In 2024 alone, Verisk CargoNet reported 3,798 theft incidents — up 26% from 2023 — with losses nearing $455 million. Experts believe actual losses exceed $1 billion due to underreporting. Train cargo theft alone rose 40% with over 65,000 cases.
Criminals now frequently engage in strategic theft, impersonating legitimate companies to intercept cargo or payments. This form of fraud has skyrocketed from 8% of cases in 2020 to about 33% in 2024.
“It’s like identity theft,” said Keith Lewis, VP of Verisk CargoNet. “There’s no trail. It’s a ghost crime.”
The reach is international: CargoNet has traced groups operating in 32 countries. Jerry Jacobs of Prosponsive Logistics said it’s a daily threat: “There’s probably a 33% chance you’re talking to a scammer.”
In one case, Jacobs’ company was impersonated to book shipments. Legitimate carriers picked up freight, only for criminals to collect payment — if not the goods themselves. “It costs consumers,” Jacobs said, noting that stolen cargo drives up retail prices.
Food and beverage is the most stolen commodity, followed by household goods and electronics. The perishability and lack of traceability of food make it easy for criminals to dispose of evidence.
Retailers are increasingly affected. Meta lost $500,000 worth of Ray-Bans and Oculus products; Lululemon lost over $1 million in a California warehouse heist. Lacoste slides stolen in Los Angeles were found days after an executive discussed theft impacts at a logistics conference.

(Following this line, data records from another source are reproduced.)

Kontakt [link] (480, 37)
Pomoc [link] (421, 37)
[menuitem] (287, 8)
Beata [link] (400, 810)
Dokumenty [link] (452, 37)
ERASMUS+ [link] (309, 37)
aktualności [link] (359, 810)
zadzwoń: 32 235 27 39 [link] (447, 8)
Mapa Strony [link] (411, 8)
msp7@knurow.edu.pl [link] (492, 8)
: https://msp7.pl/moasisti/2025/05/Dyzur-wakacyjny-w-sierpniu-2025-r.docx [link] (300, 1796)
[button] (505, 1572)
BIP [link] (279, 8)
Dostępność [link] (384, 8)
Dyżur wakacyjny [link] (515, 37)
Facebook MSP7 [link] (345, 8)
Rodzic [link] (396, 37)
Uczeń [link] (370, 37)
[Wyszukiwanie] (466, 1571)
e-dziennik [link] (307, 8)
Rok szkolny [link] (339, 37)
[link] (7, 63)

Birger Buesching of Philips said these thefts delay deliveries and strain inventory. Ellen Kapiloff of Lacoste added that limited stock stolen in transit affects consumer access: “You may not find the product online or in stores.”

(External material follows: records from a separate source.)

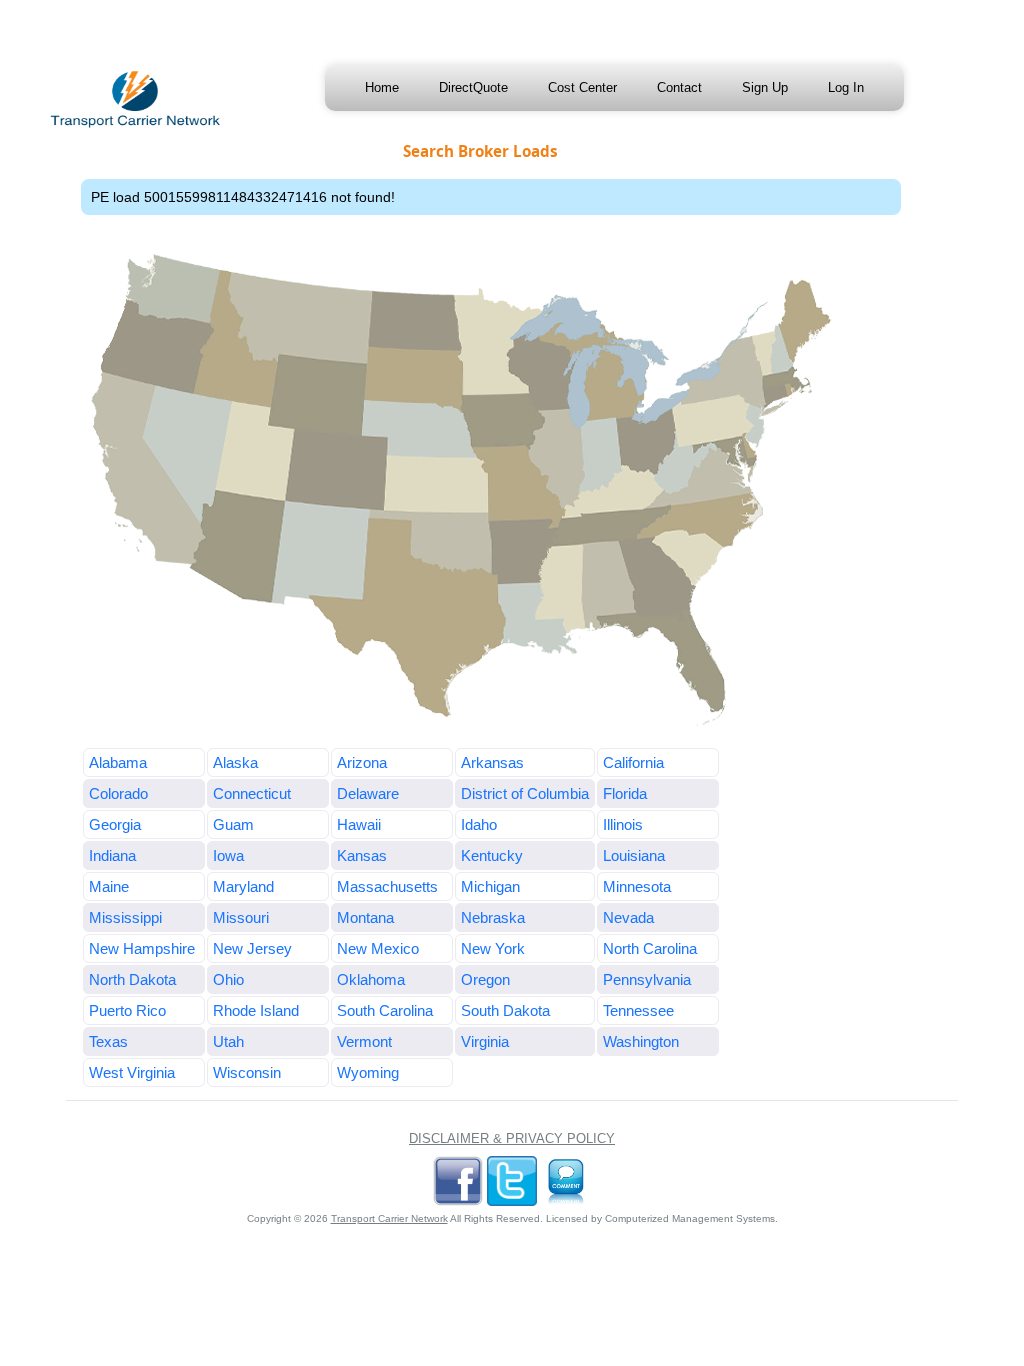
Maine (109, 886)
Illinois (623, 824)
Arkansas (492, 762)
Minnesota (637, 886)
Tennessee (638, 1010)
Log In (846, 87)
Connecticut (252, 793)
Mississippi (125, 917)
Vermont (364, 1041)
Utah (228, 1041)
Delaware (368, 793)
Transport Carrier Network (389, 1218)
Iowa (228, 855)
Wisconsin (247, 1072)
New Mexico (378, 948)
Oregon (485, 979)
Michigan (490, 886)
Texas (108, 1041)
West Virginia (132, 1072)
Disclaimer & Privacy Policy (512, 1138)
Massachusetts (387, 886)
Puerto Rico (127, 1010)
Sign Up (765, 87)
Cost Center (582, 87)
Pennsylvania (647, 979)
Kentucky (492, 855)
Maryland (243, 886)
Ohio (228, 979)
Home (382, 87)
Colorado (118, 793)
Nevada (628, 917)
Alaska (235, 762)
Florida (625, 793)
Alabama (118, 762)
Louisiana (634, 855)
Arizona (362, 762)
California (633, 762)
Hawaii (359, 824)
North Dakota (132, 979)
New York (493, 948)
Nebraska (493, 917)
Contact (679, 87)
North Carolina (650, 948)
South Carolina (385, 1010)
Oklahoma (371, 979)
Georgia (115, 824)
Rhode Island (256, 1010)
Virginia (485, 1041)
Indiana (112, 855)
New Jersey (252, 948)
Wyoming (368, 1072)
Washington (641, 1041)
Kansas (362, 855)
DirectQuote (473, 87)
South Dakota (505, 1010)
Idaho (479, 824)
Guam (233, 824)
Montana (365, 917)
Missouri (241, 917)
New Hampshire (142, 948)
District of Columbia (525, 793)
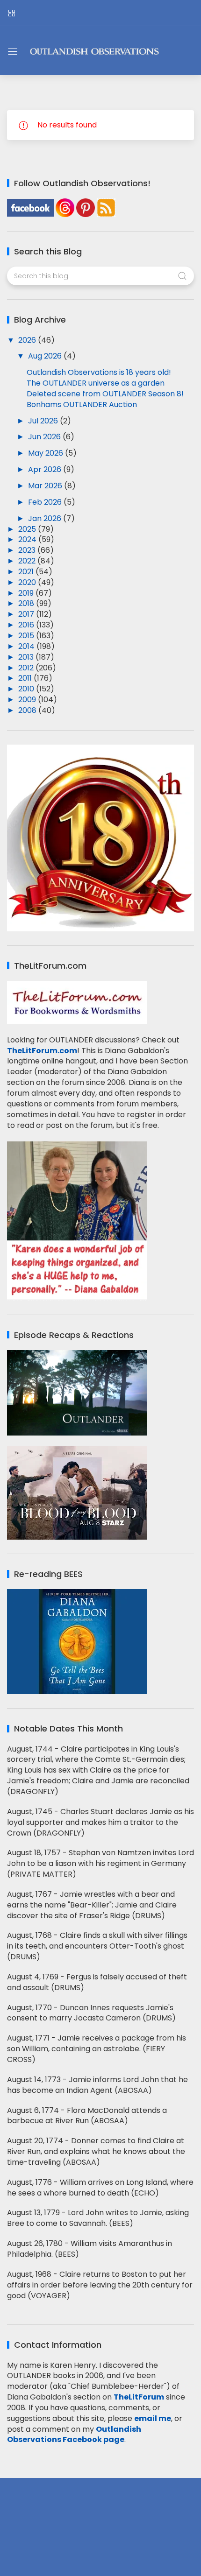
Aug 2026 (46, 356)
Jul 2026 (44, 420)
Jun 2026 (45, 436)
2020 (28, 582)
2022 (27, 561)
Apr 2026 (45, 469)
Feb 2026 (46, 502)
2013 (27, 657)
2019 (27, 593)
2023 (27, 550)
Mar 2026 (46, 485)
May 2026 (46, 453)
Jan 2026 (45, 518)
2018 (27, 603)
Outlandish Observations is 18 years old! (99, 372)
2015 (27, 635)
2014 (27, 646)
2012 (27, 667)
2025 (28, 529)
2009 (28, 699)
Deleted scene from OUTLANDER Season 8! (105, 393)
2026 (28, 340)
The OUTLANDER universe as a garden (96, 383)
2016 (27, 624)
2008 (28, 710)
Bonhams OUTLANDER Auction (82, 404)
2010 (27, 688)
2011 (26, 678)
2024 (28, 539)
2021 (27, 571)
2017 (27, 614)
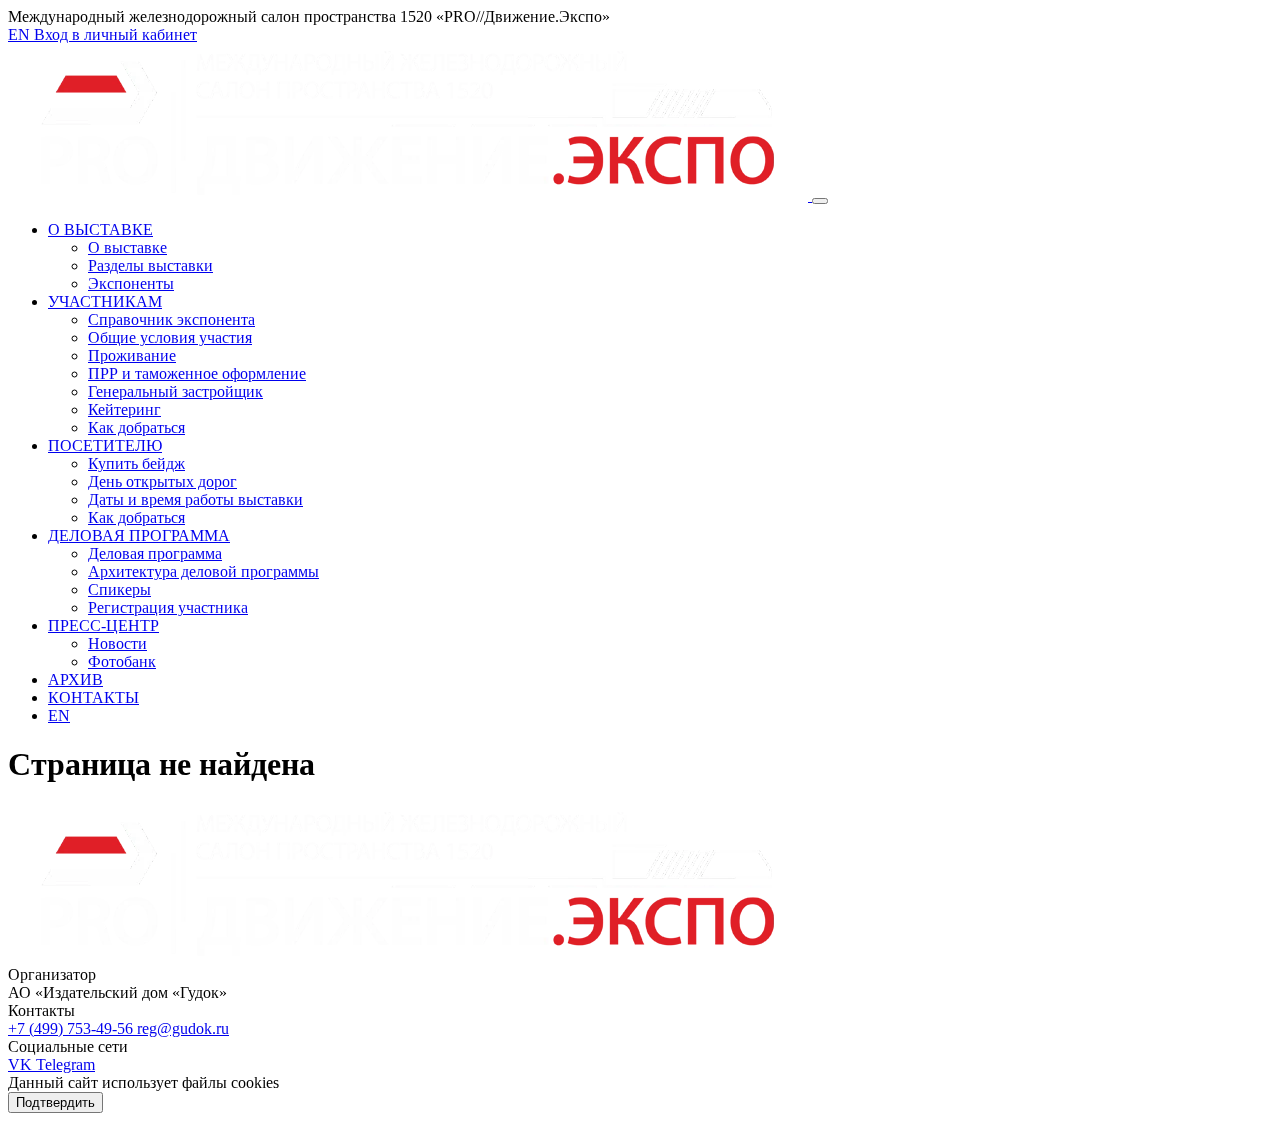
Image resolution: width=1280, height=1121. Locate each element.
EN (21, 34)
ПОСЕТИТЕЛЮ (105, 445)
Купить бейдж (136, 463)
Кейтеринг (124, 409)
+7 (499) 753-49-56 (72, 1028)
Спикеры (119, 589)
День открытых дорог (162, 481)
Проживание (132, 355)
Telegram (65, 1064)
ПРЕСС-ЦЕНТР (103, 625)
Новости (117, 643)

While many companies remain quiet about losses, some are taking action. J.B. Hunt and Landstar cited cargo theft in earnings calls, noting increased security investments. C.H. Robinson, which moves over 5 million loads annually, reported just two January thefts, crediting strong fraud detection strategies.
TQL invested $4 million into anti-theft tech. Nolan Transportation emphasizes prevention through data and enhanced carrier vetting. DAT Freight and Analytics, a key logistics platform, now employs 25 people solely focused on blocking fraud attempts, most of which stem from identity theft.
Security firm Highway said it blocked over 914,000 fraud attempts in 2024. It identified frequent attacks from users in countries like India, Mexico, and Serbia, who tried to access U.S. systems to impersonate real carriers. CEO Jordan Graft called for stronger FMCSA protections, saying the agency is under-resourced to handle cybercrime.
The FMCSA said it is rolling out stronger authentication and a modernized registration system to safeguard the industry.
In response, lawmakers are pushing for change. Rep. David Valadao (R-Calif.) co-introduced the Combating Organized Retail Crime Act, which would establish a federal task force under Homeland Security to tackle cargo theft and coordinate with local agencies. Sen. Todd Young (R-Ind.), chair of a key transportation subcommittee, said the FMCSA lacks the tools to effectively block fraudsters from online systems — a major weakness in the era of e-commerce.
As criminals grow more sophisticated, industry leaders and lawmakers are racing to adapt and defend America’s vital supply chain infrastructure.